= Beginning of Section =
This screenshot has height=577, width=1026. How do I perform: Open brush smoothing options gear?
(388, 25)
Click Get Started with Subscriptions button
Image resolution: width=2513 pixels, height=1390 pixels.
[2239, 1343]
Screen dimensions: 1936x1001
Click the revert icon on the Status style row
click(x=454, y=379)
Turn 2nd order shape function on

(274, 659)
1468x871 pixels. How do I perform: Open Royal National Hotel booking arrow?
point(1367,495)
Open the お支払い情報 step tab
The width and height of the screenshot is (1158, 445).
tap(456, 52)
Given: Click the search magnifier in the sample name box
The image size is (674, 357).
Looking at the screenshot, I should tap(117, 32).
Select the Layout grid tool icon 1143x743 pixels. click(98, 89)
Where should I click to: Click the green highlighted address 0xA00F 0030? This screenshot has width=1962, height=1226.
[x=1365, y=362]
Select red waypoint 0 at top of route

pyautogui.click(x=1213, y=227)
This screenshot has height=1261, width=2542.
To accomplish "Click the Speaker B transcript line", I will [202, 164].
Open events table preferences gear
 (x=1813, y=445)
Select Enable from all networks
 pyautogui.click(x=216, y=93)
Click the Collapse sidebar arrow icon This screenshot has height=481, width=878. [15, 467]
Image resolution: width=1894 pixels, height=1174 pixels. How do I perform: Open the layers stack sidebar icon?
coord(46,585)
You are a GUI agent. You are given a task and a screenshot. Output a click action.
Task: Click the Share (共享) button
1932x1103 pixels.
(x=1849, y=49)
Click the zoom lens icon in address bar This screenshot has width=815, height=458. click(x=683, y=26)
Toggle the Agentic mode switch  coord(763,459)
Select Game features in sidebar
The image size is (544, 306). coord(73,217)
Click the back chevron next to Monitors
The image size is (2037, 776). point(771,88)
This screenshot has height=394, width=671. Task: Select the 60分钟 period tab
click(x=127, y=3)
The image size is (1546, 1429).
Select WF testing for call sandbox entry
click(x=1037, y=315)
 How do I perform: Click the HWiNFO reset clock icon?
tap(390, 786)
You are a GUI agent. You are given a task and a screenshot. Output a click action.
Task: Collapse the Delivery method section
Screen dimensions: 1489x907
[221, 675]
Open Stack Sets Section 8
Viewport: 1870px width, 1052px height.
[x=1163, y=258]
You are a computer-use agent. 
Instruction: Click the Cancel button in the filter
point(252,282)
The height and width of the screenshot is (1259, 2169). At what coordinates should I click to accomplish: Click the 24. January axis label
= End of Section =
> [What you should do] Whenever a line of the records holds the string "accomplish", pick it out and copy it.

> [Problem solution]
To accomplish "Click the Speaker B transcript line", I will [202, 164].
The height and width of the screenshot is (1259, 2169). At what coordinates should I click to accomplish: Click the 24. January axis label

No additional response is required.